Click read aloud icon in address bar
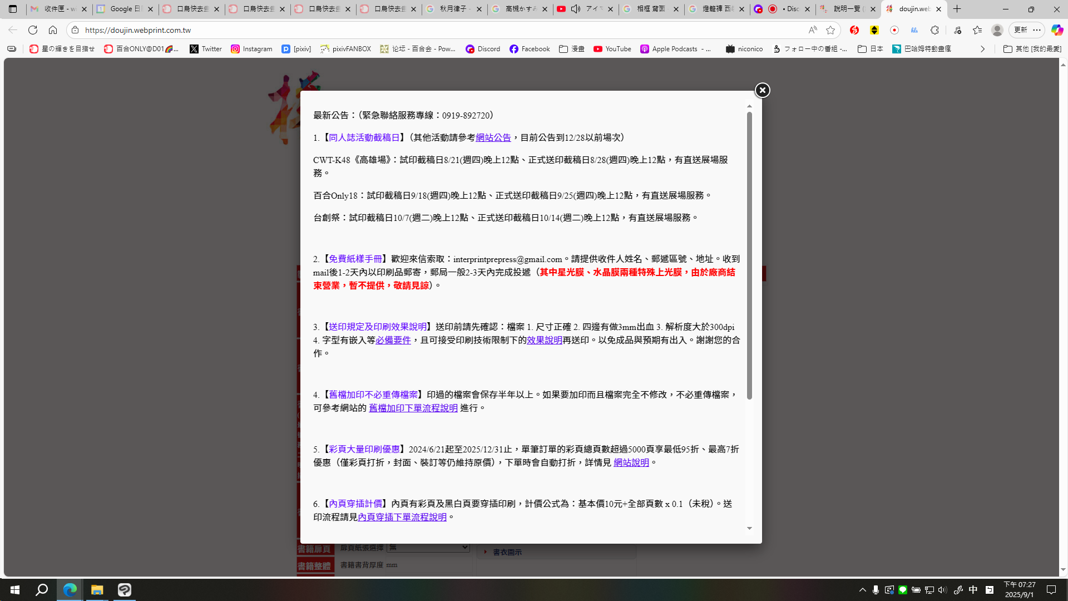 813,30
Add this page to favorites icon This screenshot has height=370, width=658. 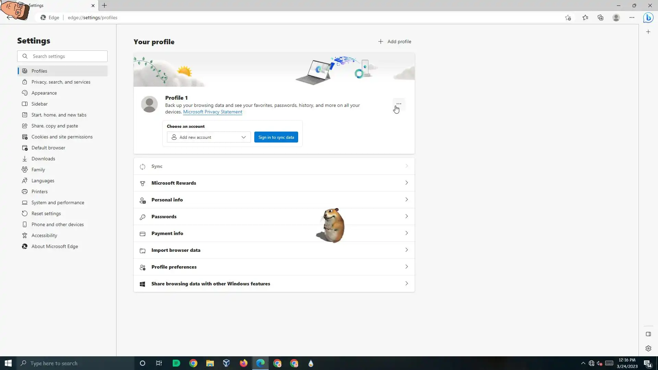click(568, 17)
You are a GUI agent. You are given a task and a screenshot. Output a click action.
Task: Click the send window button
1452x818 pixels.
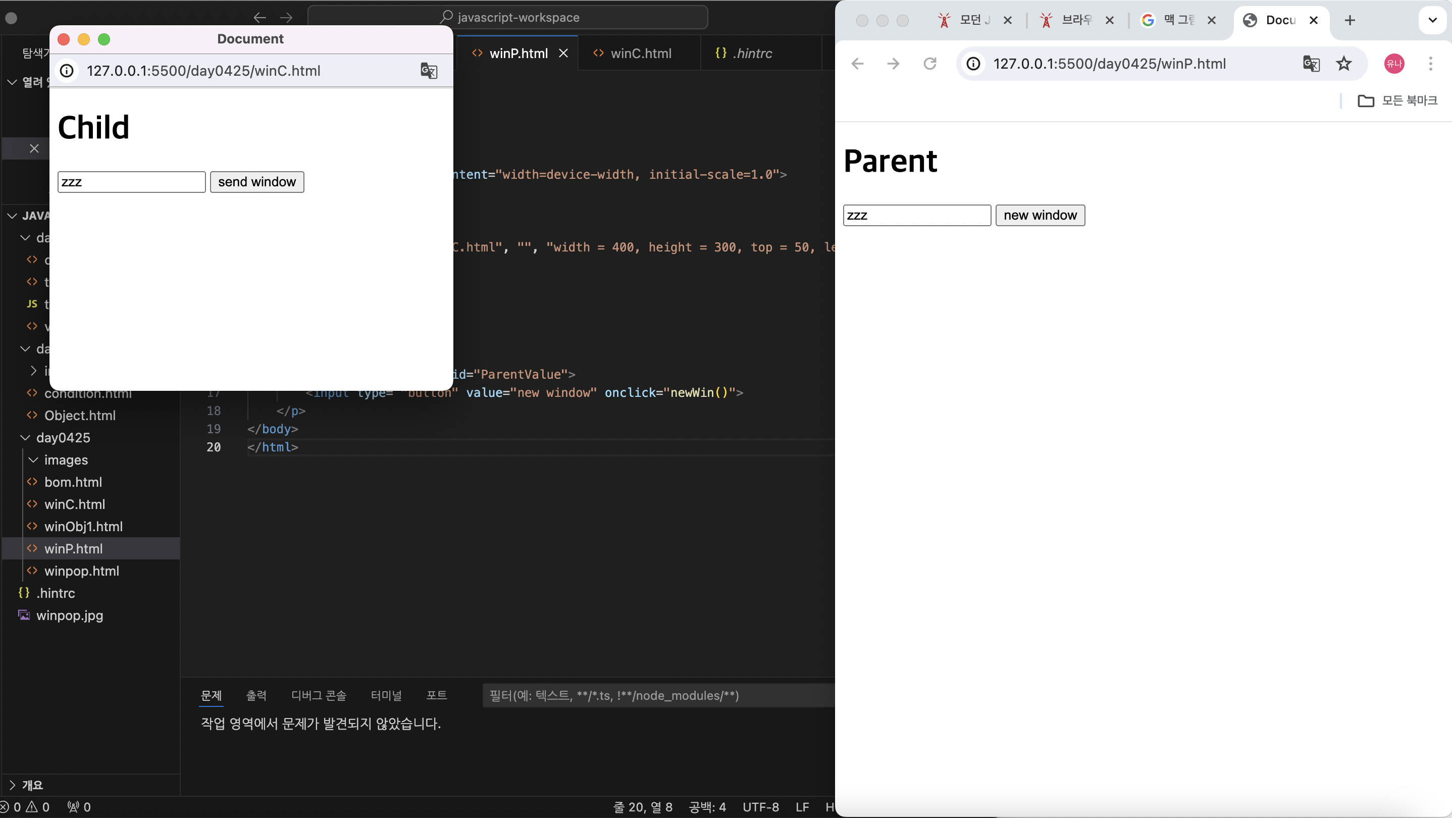[257, 182]
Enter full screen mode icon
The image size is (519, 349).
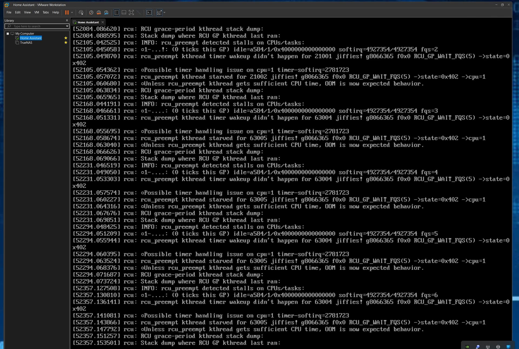[x=131, y=12]
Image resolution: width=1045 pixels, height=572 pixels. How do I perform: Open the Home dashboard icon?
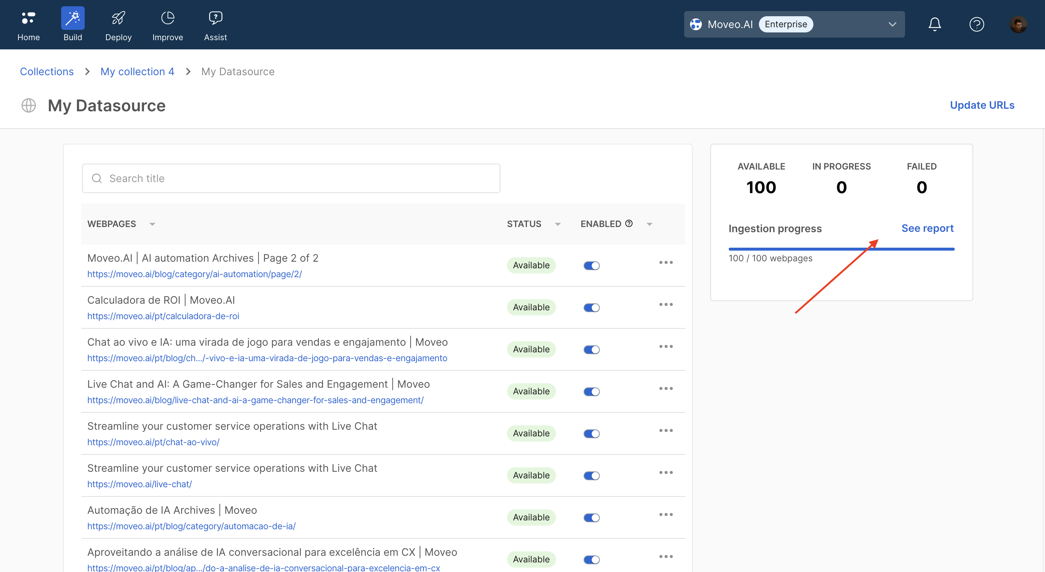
---*---
#### PROBLEM REQUIREMENTS:
Omit the pictures. Write out exactly the lines from the one containing "Enter full screen mode icon" through the last line of the entries, both of them included.

#### EXPECTED OUTPUT:
Enter full screen mode icon
The image size is (519, 349).
[x=131, y=12]
Image resolution: width=1045 pixels, height=572 pixels. How do I perform: Open the Home dashboard icon?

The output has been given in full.